Die Marquetalianos arbeiten für ihren eigenen Lebensunterhalt. Um ihre Lebensbedingungen zu verbessern, belieferten sie zudem die Ortschaften in der näheren Umgebung, wie z.B. Gaitania, Planadas und Neiva. Einige Marquetalianos gehörten der Verwaltung zur Verbesserung des öffentlichen Lebens an, andere arbeiteten in der Kommission für die Vorbereitung zum Bau öffentlicher und geistlicher Bauten.

Alles, worum sie zu jener Zeit die Regierung baten, war materielle Hilfe für den Fortschritt in der Region, Kredite zum Wohle der gesamten Gemeinschaft und Garantien gegen die Aktionen regiona-len Machthaber und ihrer "pajaros" (Auftragskiller, wörtl.: "Vögel" ), die die Aggressionen gegen die Bewohner dieser Zone nicht einstellten.

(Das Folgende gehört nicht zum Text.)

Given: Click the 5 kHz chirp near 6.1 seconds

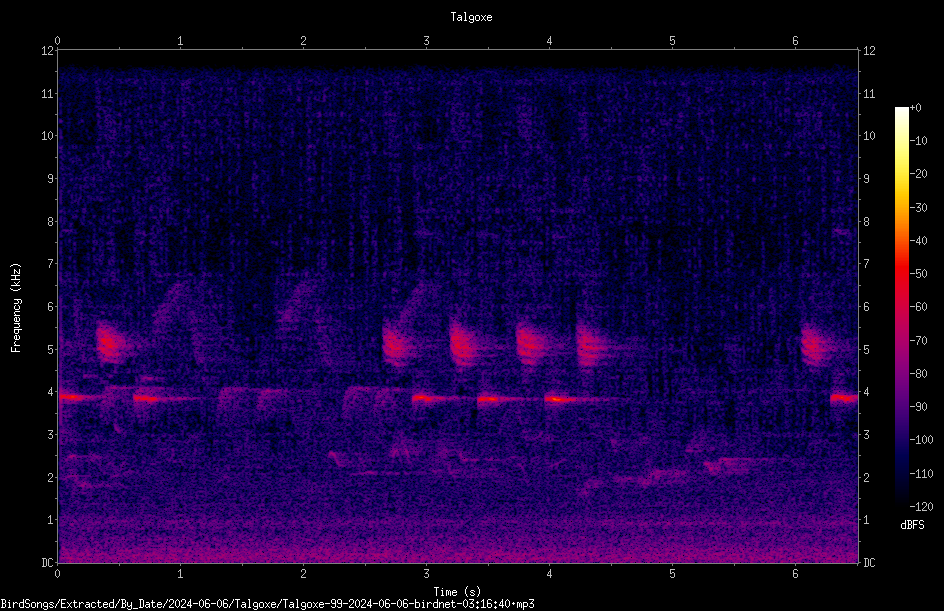Looking at the screenshot, I should (814, 346).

Trotzdem entschied sich die Regierung durch Waffengewalt das zu liquidieren, was sie als "kommunistischen Herd von Maquetalia" beurteilte. Für sie war das, was dort existierte, Subversion, fremde Ideen und Banditen, die es galt, im Namen der "Demokratie" und der Verteidigung der In-stitutionen" zu vernichten. Diese Entscheidung teilten Parlamentarier, unter ihnen Alvaro Gomez Hurtado, ein Führer während der großen Auseinandersetzungen gegen die selbstdeklarierten nun abhängigen Republiken", die der Rechtfertigung der Aggression dienten.

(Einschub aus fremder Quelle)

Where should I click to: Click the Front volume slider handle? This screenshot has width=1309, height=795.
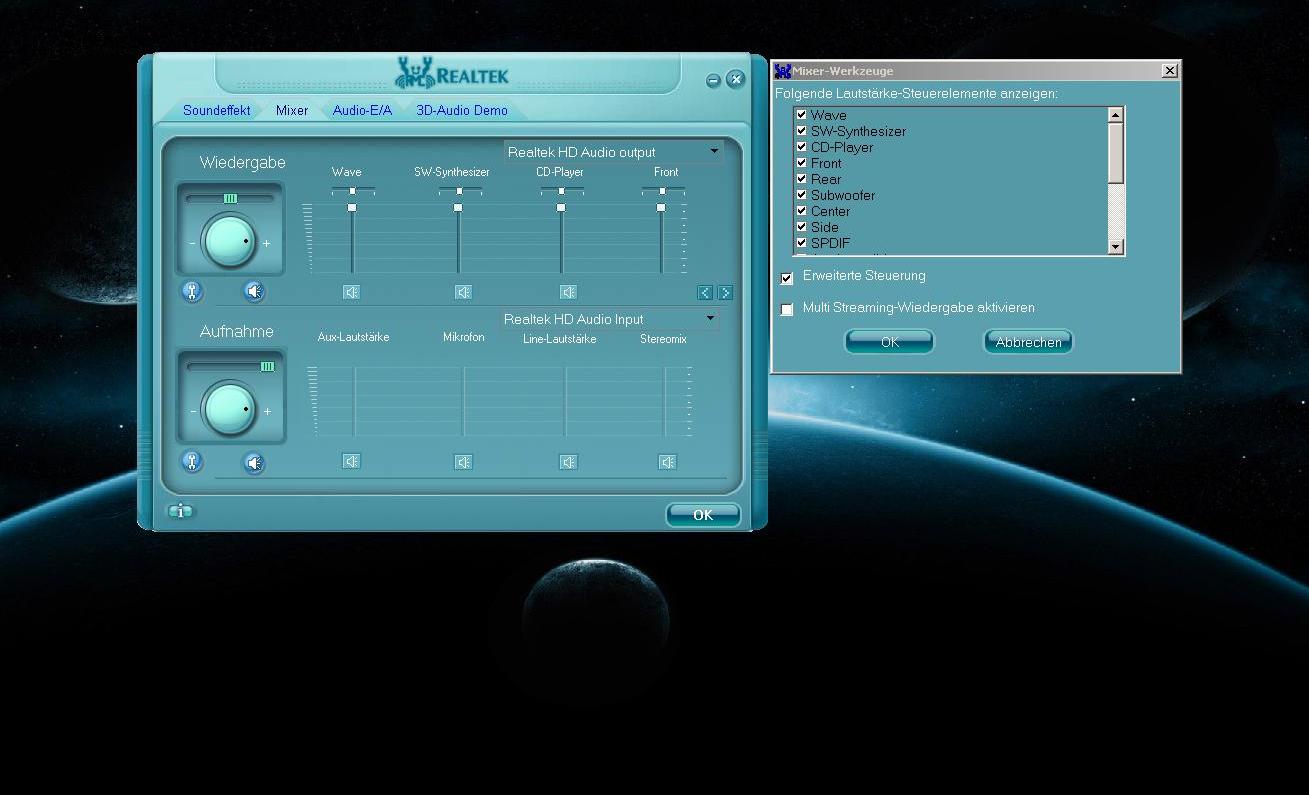(x=661, y=208)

Verschiedene demokratische Gruppen und Persönlichkeiten des Landes wandten sich gegen die Operation "Maquetalia": Kurz vor Ausbruch des Konfliktes bot sich der Priester Camilo Torres als Vermittler für eine friedliche Lösung an, aber die militärischen Führer und die Hierarchie der Kirche stellten sich dem entgegen. Die Landbewohner verschiedener Regionen formierten sich, um einen anderen Ausweg, als die Konfrontation zu finden.

Eine Gruppe französischer Intellektueller unter Führung von Jean Paul Satre, Jaque Duclos und Simon de Beauvier wendeten sich mit einem Brief an die Regierung und solidarisierten sich mit den angegriffenen Bauern.

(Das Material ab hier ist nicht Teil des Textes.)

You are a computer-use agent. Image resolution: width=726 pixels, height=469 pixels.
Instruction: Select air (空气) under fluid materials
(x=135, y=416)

Trotzdem rief die Regierung den Krieg offiziell aus.

Die höchsten Militärs wurden umgehend autorisiert, die Gebiete um Marquetalia, Riochiquito und El Paro zu besetzen und all die Bewohner zu eliminieren, die der offiziellen Politik nicht folgten. In der Nähe von Planadas, in El Dorado, wurden Hunderte von Bauern, unter dem Vorwurf des "Banditentums" erschossen.

Die ursprünglich für drei Wochen geplante militärische Operation wurde zu einem Krieg, der nun über drei Jahrzehnte anhält.

Mit dem in die Aggression investierten Geld gegen die sogenannten "48 Männer von Marquetalia", hätte die Regierung die Lebensbedingungen der Bewohner dieser Region verbessern können und den Ortschaften Gaitania, Planadas, Sur de Ata, Santa Rita, Praga, Chapinero, San Luis, Aipesito, Organos, La Estrella und anderen Hilfe leisten können. Aber sie folgte den reaktionären Kräften und begann ein neues Kapitel der Gewalt, die wir heute in jedem Teil des nationalen Territoriums erleben.

Doch bald mußten sie das Ausmaß der Operationen erkennen. Die bewaffneten Verbände bereiteten ihre Antwort vor, sie evakuierten Frauen, Kinder und Greise und alle Familienmitglieder der Bauern, die nicht in der Lage waren zu kämpfen, in den Dschungel.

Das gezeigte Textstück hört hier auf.